A new study finds that babies as young as a year-and-a-half can guess what other people are thinking.
Humans are "very good at inferring other people's mental states: their emotions, their desires and, in this case, their knowledge," study author H. Clark Barrett, an anthropologist at the University of California, Los Angeles, told LiveScience. "So it could play an important role in cultural transmission and social learning."
Previously scientists thought that the ability to guess what others are thinking emerged later in childhood, reports LiveScience.
Findings were published January 29 in the journal Proceedings of the Royal Society: B.

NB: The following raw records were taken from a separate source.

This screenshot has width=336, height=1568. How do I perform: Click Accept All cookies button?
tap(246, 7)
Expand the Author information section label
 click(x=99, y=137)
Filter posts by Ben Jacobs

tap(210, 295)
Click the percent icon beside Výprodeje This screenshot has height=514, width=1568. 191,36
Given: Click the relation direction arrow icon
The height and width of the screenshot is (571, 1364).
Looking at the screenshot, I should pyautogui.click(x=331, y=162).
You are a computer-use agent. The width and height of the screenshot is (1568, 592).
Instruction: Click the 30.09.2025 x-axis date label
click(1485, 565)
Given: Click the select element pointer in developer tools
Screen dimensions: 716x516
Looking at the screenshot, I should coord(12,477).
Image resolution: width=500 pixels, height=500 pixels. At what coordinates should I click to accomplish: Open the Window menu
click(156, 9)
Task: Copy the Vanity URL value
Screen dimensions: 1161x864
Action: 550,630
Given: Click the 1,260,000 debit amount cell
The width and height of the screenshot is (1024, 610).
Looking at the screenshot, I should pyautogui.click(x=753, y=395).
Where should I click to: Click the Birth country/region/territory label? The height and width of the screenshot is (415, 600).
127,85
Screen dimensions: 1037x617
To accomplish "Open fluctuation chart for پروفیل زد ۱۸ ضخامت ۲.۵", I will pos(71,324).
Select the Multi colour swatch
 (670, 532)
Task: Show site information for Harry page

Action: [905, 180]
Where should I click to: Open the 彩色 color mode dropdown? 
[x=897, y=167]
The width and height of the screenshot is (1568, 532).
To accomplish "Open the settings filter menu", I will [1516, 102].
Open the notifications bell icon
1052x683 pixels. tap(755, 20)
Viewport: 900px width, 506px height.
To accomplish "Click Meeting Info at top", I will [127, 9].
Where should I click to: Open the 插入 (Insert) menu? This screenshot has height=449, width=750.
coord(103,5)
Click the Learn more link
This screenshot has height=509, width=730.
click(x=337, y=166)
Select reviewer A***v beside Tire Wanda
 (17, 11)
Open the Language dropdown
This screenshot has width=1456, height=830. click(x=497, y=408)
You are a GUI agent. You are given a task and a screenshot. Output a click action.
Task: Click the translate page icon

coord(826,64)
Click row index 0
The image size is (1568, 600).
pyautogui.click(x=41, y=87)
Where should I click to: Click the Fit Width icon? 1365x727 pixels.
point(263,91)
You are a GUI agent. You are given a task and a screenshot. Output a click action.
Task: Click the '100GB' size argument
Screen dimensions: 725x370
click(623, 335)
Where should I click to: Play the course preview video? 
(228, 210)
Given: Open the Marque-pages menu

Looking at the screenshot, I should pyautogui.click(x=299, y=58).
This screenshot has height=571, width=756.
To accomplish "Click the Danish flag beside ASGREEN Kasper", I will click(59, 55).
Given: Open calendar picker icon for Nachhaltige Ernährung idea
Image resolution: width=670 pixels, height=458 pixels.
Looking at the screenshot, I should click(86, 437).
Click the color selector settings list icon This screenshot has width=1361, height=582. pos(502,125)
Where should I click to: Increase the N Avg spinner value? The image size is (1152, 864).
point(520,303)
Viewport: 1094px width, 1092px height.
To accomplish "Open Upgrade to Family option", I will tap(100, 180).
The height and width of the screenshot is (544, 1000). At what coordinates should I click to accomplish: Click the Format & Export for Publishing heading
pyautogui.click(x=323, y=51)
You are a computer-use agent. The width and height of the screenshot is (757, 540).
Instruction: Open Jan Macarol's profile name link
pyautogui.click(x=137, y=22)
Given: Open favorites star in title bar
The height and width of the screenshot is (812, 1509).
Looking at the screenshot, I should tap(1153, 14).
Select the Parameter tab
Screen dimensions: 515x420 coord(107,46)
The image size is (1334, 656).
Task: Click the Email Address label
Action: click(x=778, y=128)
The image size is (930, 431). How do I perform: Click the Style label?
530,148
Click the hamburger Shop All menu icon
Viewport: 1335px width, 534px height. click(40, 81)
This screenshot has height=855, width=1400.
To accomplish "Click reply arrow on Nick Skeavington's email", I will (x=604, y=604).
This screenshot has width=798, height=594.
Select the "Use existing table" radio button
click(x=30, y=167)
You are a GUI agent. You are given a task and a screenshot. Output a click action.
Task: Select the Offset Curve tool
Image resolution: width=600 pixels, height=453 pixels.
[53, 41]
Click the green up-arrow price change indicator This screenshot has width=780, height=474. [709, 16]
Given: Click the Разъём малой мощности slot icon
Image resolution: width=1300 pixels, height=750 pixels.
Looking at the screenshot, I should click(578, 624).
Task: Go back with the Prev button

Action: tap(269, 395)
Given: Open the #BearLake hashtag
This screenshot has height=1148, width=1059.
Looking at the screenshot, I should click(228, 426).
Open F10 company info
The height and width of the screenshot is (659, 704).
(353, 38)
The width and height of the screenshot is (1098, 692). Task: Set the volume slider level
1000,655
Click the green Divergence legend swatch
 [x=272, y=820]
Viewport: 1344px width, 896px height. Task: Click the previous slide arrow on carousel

In their experiment, researchers studied about 91 children, ages 19 months to five years, from China, Fiji, and Ecuador. The team set up a classic test called false-belief tasks. The test involves one person coming into a room and putting an object into a hiding place. A second person then walks into the room and puts the object into his pocket without the first person's realizing. Then the first person returns and another person then asks the child where he or she thinks the first person will look for the object.
LiveScience reports that the task is tricky "because the children need to have a theory of mind," or the ability to understand another's perspective. By age four to seven, most Western children (at least according to research) will say the first person will go to the original hiding place. While previous studies have looked at younger children, the researchers say the findings have been muddled by cultural differences in that the babies weren't always asked the question verbally. "In many societies, parents don't make a habit of asking children rhetorical questions like, ‘What is the cow doing?' when the adults already know the answer," reports LiveScience.
In the latest study, researchers both posed the question and looked at babies' eye movements to gather whether or not they understood the role play, with the young subjects consistently glancing at the hiding place.